Exclusive Booking Perks
- Upgrade on arrival, subject to availability
- Daily Full breakfast for up to two guests per bedroom, served in the restaurant and via in-room dining
- $100 USD equivalent Resort or Hotel credit to be utilized during stay (not combinable, not valid on room rate, no cash value if not redeemed in full)
- Early Check-In / Late Check-Out, subject to availability
Location
Shangri-La brings its signature Asian-rooted hospitality to Toronto's Financial District, where service philosophy shaped in Hong Kong meets the energy of Canada's commercial heart. The property sits within the district originally plotted as New Town in 1796, now a canyon of steel and glass towers that hum with the country's finance industry.
Step outside and you're at the pulse of downtown Toronto, where the harbour city spreads across a broad plateau cut through by ravines and threaded with urban forest. Lake Ontario glimmers a short walk south, its northwestern shore forming the natural boundary that has anchored human settlement here for over ten millennia. The grid of streets around University Avenue and Queen Street West carries the weight of Canadian Confederation history Alongside the rush of modern commerce, while the city's famous multiculturalism spills through every block in the form of storefronts, market stalls, and restaurant menus that span continents.
Billy Bishop Toronto City Airport sits just two kilometres away on the harbour; the larger Toronto Pearson International Airport is twenty kilometres west with direct highway and rail connections into the city centre.
The city's Michelin-starred dining scene clusters within walking distance. Alo, just eight hundred metres away, delivers modern French cooking under Chef Patrick Kriss, where the lively bar welcomes walk-ins treated with the same care as reservations. Seven hundred metres in the opposite direction, Restaurant 20 Victoria occupies a quiet downtown stretch, serving a tasting menu built on pristine seafood and refined sauces that showcase local produce. For Asian-inflected contemporary cuisine, aKin sits nine hundred metres from the property, where Chef Eric Chong draws on his heritage to reimagine ingredients sourced from Nova Scotia to British Columbia.

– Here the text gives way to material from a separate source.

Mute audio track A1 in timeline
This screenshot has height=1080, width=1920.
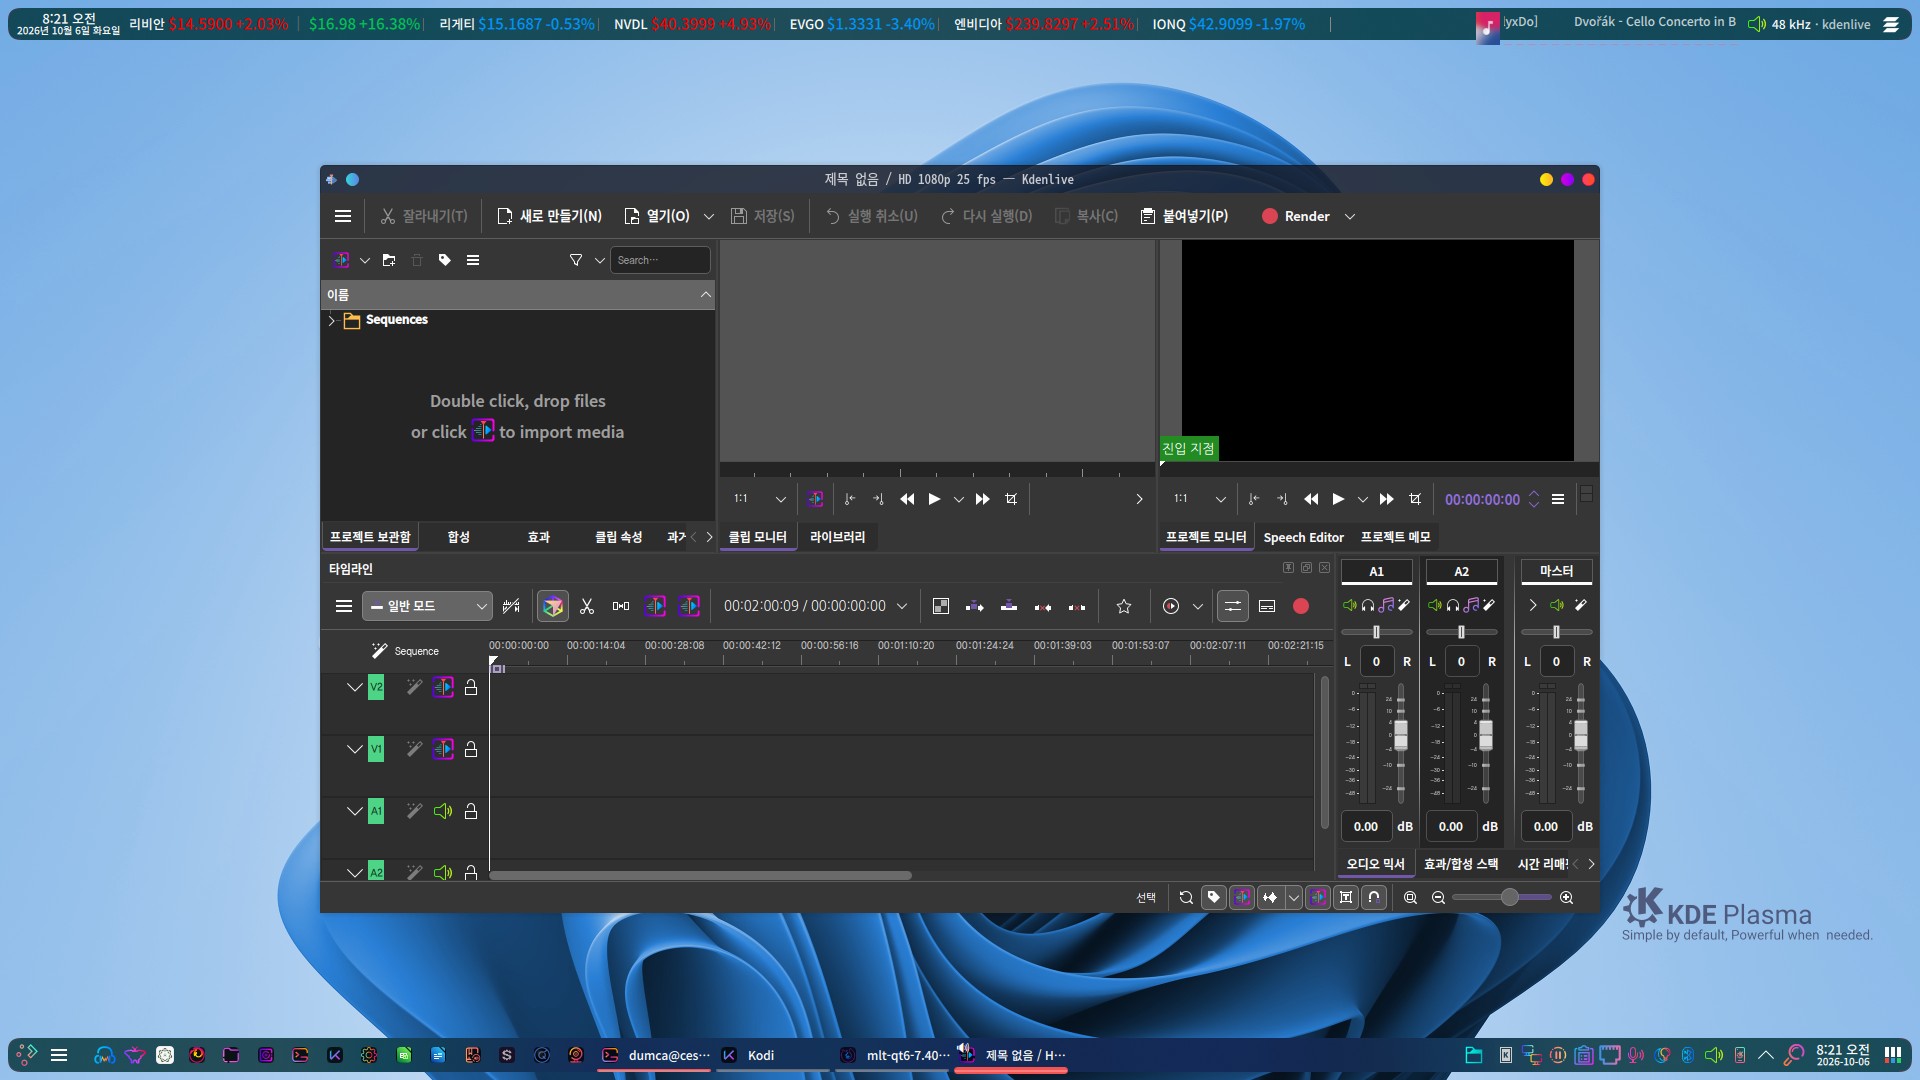[443, 811]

St. Lawrence Market South, the city's historic food hall dating to the early 19th century, lies twelve hundred metres southeast. Its brick interior houses vendors selling Ontario cheeses, house-cured meats, and peameal bacon sandwiches that define Toronto breakfast tradition. Book a table at one of the starred restaurants early; summer reservations fill weeks ahead. HTO Beach offers harbour-front greenery thirteen hundred metres south, while the Toronto Islands ferry terminal sits nearby for car-free escapes across the water.
Winter settles hard over Toronto. January and February bring sub-zero days when snow blankets the ravines and harbour winds cut sharp, though the city knows how to function through it. Indoor cultural life heats up, galleries fill, and restaurant dining rooms glow warm against frozen streets.
Spring arrives slowly, with March still chilly and unpredictable before April finally cracks the ice. By May the plateau greens and café patios reopen. Summer, brief but glorious, runs from late June through August when temperatures climb into the mid-twenties and the harbour becomes the city's social centre.
September holds onto summer warmth with less humidity, maKing it ideal for walking the downtown core and market browsing. October's fall colour paints the urban forest before November's grey chill returns and December snow begins the cycle again.